Baker: emit events on stalling RPC
What
Baker RPC usage is now wrapped in an helper that emit event(s) if the RPC hasn't answered in some period of times.
Why
The goal is in case of incident to determine if an RPC could be the root cause thanks to the logs. Note that it's not extremly verbose yet, we could go deeper, as we're at the lib_delegate level, we're too high level to get the path of the RPC which could be really interesting to have at the Info level. An alternative would be to have pretty-printers in the stalling_rpc events to print the RPC parameters.
How
It's really not rocket science.
Manually testing the MR
I don't know if this can be automatically tested by a test, in the mean time I have added manually some sleeps in the code, then I run a baker alongside a node and get:
Nov 21 10:48:20.414 WARN │ RPC shell_header has not answered in the last 2.4 seconds
Nov 21 10:48:21.231 NOTICE │ received new proposal BLZh1dZRwCvTvEZiupz97QkcziDVkJXBU85Jz3Z7auS6nzkCvjM at level 54100, round 0
Nov 21 10:48:21.240 NOTICE │ The following delegates have no attesting rights at level 54100: 'tmp' (tz1TXhefsLkdNcoFA3pFW7t1oxs2UQrkGQQr)

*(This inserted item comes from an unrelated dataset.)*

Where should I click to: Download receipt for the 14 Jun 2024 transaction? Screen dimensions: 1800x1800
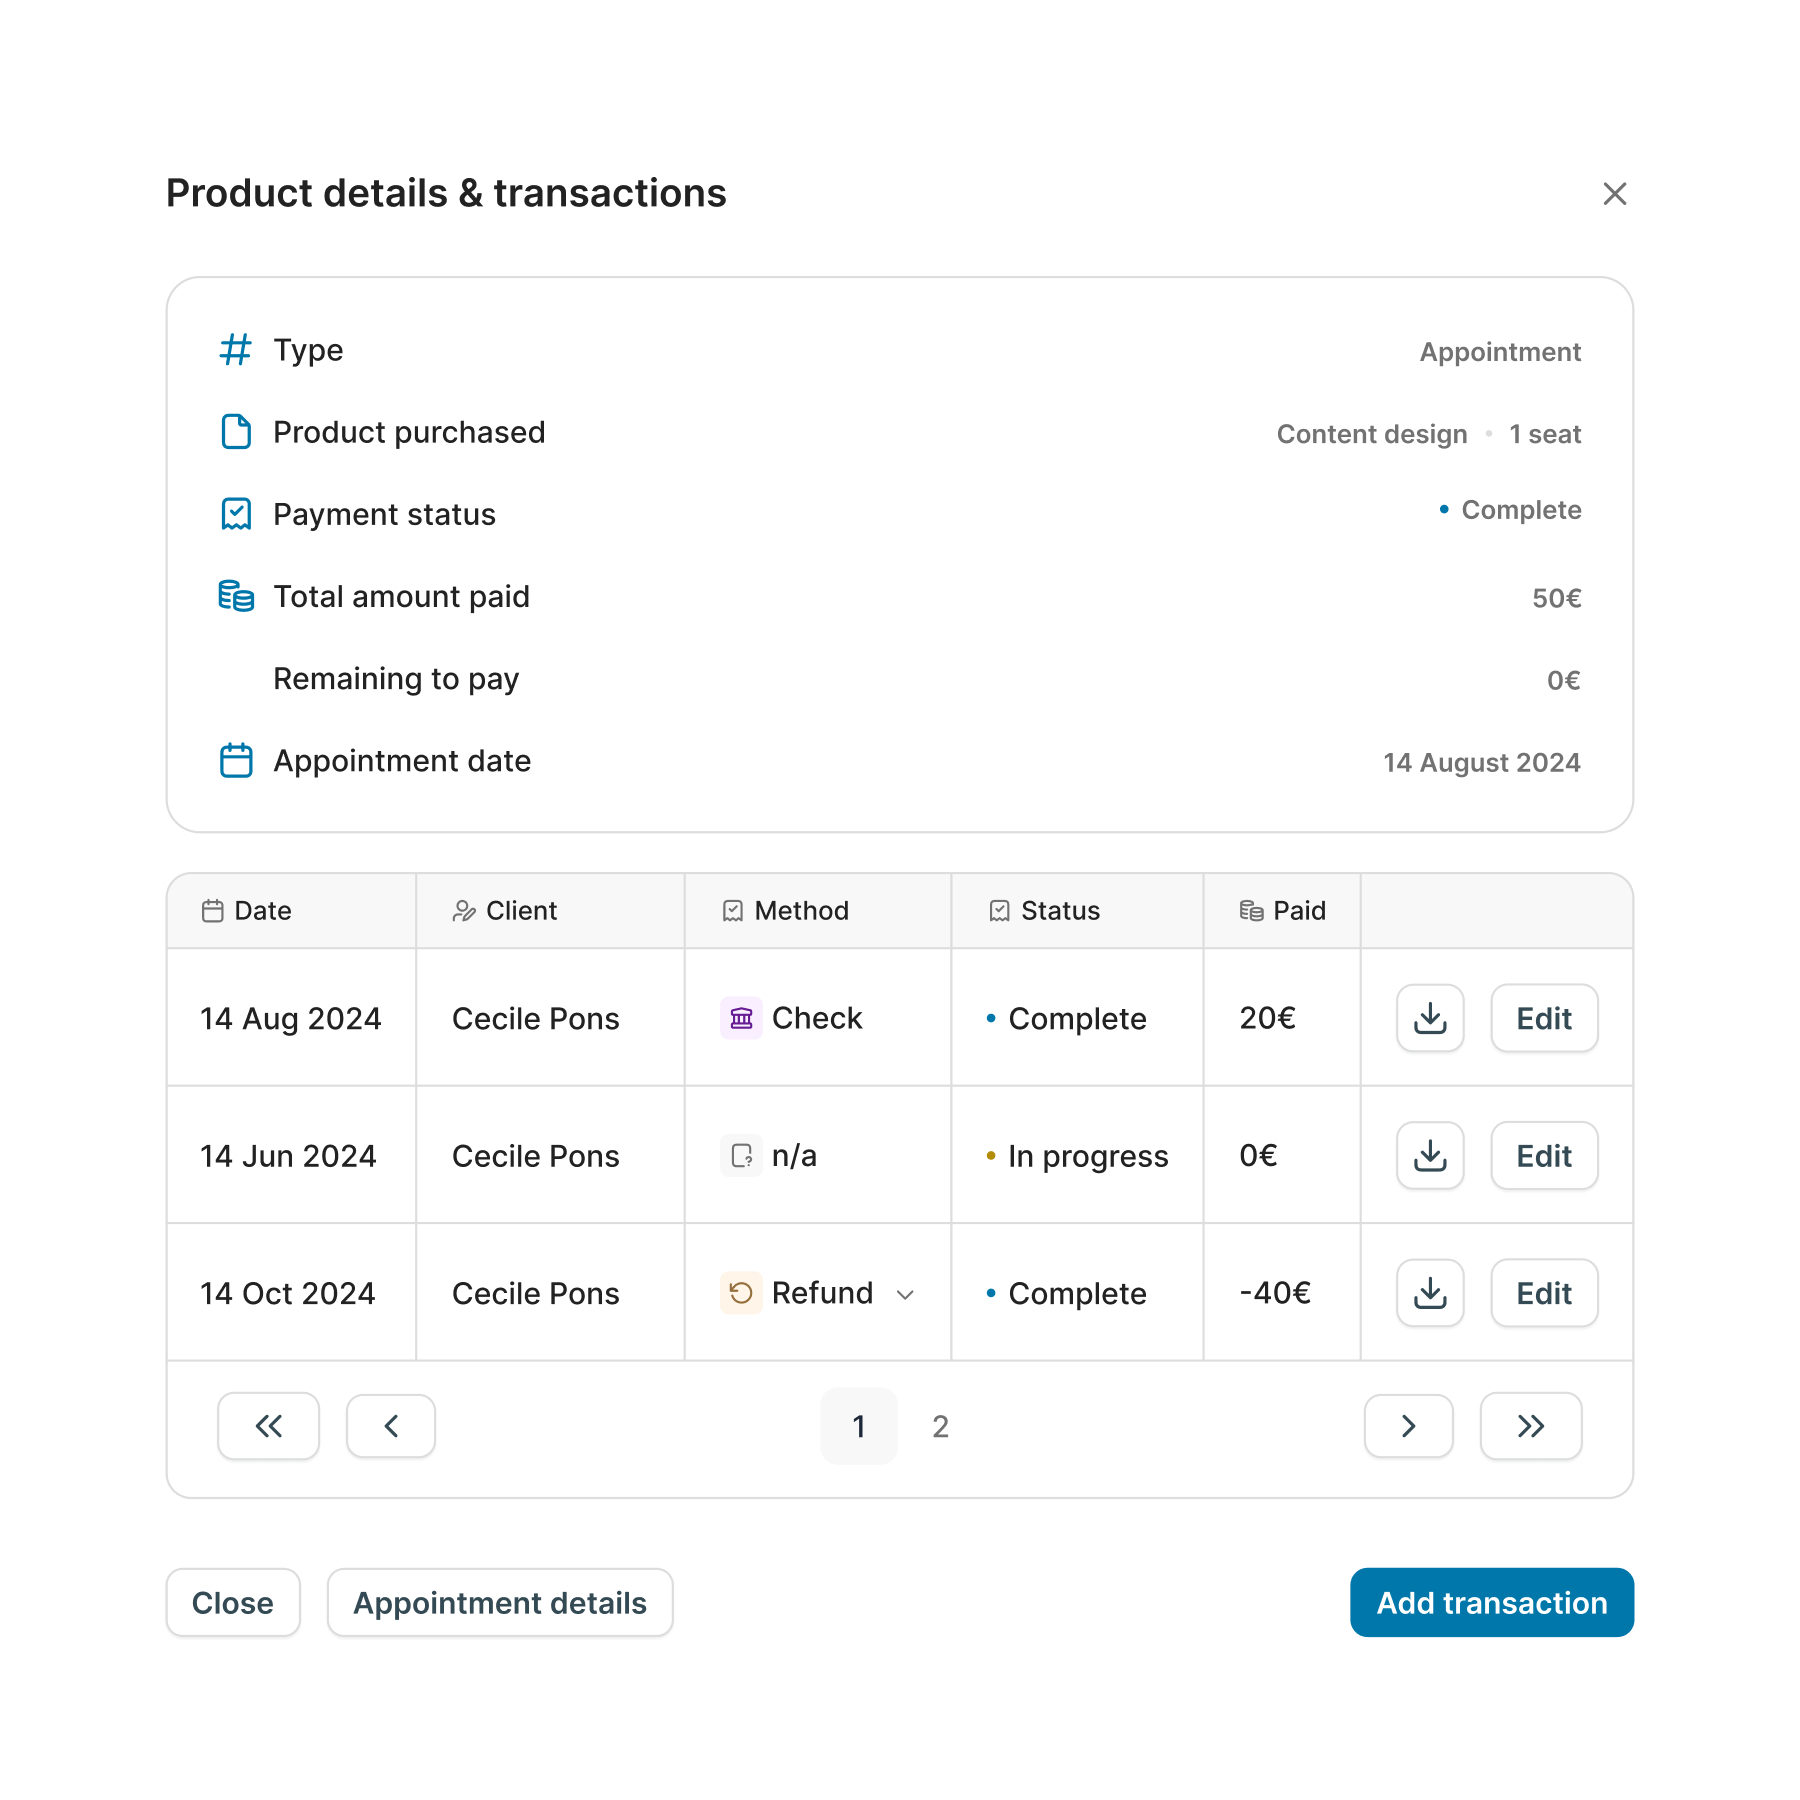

Nov 21 10:48:21.257 NOTICE │ received new head BLZh1dZRwCvTvEZiupz97QkcziDVkJXBU85Jz3Z7auS6nzkCvjM at level 54100, round 0
Nov 21 10:48:23.296 WARN │ RPC shell_header has not answered in the last 5.28 seconds
Nov 21 10:48:25.215 NOTICE │ received new proposal BM6jA9cwb5Uu7CFJs7aALgEuRGqeheyibRNa9esZz8cYrmkNdxF at level 54101, round 0
Nov 21 10:48:25.223 NOTICE │ The following delegates have no attesting rights at level 54101: 'tmp' (tz1TXhefsLkdNcoFA3pFW7t1oxs2UQrkGQQr)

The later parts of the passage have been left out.